Recently, Advanced Materials, a top journal in the fields of Chemistry and Materials, published online the paper Completely Inorganic Deep Eutectic Solvents for Efficient and Recyclable Liquid-Liquid Interface Catalysis written by Associate Researcher Jiang Wei’s research team from Institute for Energy Research. Jiangsu University (JSU) is the first completion unit of the work. Doctoral student Xu Lixian from Institute for Energy Research is the first author. Associate Researcher Jiang Wei, Prof. Jie Kecheng of Nanjing University and Zhu Wenshuai of JSU are the co-corresponding authors.

As the environmentally friendly alternative to traditional organic solvents, deep eutectic solvents (DESs) have already been utilized in many fields including catalysis, separation and material synthesis because of their excellent features such as simple synthesis, high atomic efficiency, no purification and adjustable structure.

Organic acid-based deep eutectic solvents (DESs) show feasible catalytic desulfurization capacity and selectivity in removing refractory thiophene-type sulfide in the exploration of oxidative desulfurization (ODS). However, their further application is impeded due to the accumulation of organic oxidative products in the organic DES phase, which leads to low recyclability and weak stability by structural damage and hindering their contact with sulfur compounds.
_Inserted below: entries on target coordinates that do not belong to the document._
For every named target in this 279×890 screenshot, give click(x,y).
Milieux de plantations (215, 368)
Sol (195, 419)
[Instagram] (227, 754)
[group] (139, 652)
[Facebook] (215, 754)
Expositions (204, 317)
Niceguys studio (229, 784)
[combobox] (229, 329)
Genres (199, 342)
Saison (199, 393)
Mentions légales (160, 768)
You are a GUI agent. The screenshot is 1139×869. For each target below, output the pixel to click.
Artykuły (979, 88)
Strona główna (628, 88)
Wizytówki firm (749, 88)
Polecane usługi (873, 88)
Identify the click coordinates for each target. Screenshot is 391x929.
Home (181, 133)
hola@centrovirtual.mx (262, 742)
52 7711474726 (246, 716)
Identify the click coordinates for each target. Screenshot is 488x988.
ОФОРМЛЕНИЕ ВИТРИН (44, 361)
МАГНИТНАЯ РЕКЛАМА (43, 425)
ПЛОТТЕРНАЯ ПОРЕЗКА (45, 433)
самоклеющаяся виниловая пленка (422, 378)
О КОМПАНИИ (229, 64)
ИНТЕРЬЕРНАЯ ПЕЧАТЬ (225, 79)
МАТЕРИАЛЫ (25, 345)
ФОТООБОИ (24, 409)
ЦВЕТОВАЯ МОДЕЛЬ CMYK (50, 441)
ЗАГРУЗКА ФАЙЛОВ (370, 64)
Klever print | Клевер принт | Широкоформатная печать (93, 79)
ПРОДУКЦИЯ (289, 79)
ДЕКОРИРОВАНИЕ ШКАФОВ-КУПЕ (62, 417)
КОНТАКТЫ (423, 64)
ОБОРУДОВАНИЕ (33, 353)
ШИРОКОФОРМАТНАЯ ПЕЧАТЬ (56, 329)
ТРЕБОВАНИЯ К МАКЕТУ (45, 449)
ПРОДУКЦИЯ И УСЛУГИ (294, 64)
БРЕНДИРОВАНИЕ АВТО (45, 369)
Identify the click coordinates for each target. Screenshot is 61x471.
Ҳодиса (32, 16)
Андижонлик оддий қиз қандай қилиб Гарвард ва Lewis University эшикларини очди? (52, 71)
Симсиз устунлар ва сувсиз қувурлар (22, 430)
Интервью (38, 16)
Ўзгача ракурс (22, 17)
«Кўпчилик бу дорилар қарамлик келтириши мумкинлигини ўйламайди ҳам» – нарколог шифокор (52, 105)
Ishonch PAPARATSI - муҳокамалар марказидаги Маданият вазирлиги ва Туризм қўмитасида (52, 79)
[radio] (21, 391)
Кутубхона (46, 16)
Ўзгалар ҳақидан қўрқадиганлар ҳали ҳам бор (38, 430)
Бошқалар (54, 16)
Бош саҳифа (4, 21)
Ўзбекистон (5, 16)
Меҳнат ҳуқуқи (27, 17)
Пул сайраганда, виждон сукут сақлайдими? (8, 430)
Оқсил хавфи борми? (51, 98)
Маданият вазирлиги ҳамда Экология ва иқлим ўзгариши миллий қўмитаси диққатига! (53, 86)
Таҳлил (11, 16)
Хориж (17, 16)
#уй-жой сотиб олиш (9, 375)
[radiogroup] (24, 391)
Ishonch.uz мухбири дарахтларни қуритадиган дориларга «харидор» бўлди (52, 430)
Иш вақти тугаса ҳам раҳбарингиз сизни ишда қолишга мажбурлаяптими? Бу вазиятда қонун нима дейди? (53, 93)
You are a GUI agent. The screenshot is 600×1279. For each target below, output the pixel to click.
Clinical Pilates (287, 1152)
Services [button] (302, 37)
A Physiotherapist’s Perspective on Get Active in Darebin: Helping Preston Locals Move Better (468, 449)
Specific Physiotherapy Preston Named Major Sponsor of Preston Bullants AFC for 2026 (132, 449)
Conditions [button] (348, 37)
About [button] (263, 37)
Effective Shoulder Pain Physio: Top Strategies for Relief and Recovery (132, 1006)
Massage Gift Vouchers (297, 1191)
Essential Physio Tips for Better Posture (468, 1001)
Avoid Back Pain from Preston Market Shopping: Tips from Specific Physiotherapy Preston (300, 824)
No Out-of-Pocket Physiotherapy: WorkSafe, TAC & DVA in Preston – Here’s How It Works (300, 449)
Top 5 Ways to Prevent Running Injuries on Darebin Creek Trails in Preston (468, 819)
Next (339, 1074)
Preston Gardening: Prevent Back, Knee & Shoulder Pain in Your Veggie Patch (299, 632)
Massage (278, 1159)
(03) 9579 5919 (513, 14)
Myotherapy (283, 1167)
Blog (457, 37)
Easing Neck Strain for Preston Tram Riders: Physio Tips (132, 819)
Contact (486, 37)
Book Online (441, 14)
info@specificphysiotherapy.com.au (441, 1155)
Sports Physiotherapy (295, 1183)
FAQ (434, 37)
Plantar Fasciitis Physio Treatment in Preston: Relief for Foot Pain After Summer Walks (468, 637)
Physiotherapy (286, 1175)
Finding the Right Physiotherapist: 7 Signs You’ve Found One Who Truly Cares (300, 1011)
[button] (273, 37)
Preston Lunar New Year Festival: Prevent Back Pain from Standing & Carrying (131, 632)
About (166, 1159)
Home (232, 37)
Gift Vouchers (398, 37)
Therefore, developing DESs with high catalytic ability and easy recyclability is of utmost importance for realizing ultra-deep ODS.

With zinc chloride (ZnCl₂) and phosphoric acid (PA) as precursors, this study constructed a completely inorganic deep eutectic solvent (IDES) ZnCl₂/PA through the hydrogen bonding (Cl···H─O) and coordination (Zn···O═P), realizing product self-separation and liquid–liquid interface catalysis for ultradeep desulfurization of fuel and for the first time.

It was found that the coordination structure (Zn···O═P) in IDES enhanced the catalytic capacity of the active site ZnCl₂/PA and reduced the activation energy of the reaction, playing a key role in the promotion of high catalytic activity. The oxidizer H₂O₂ was effectively activated and converted into triple Reactive Oxygen Species (ROSs), HO, HO₂ and PA-OOH by the composite active center (Zn···O═P).

The desulfurization efficiency of the IDES, which features superior inorganic and efficient catalytic ability, reached up to 99.9% to thiophene-type sulfide, and the IDES can be reused for at least 15 times without any further treatment in desulfurization process. At the same time, organic oxidative products realized self-separation at liquid–liquid interface, demonstrating superior catalytic performance and stability among the previously reported DESs for ODS.

This research has not only solved the bottleneck problem of applying DESs to ODS and but also provided more possibilities for catalytic oxidation activity and other relevant fields.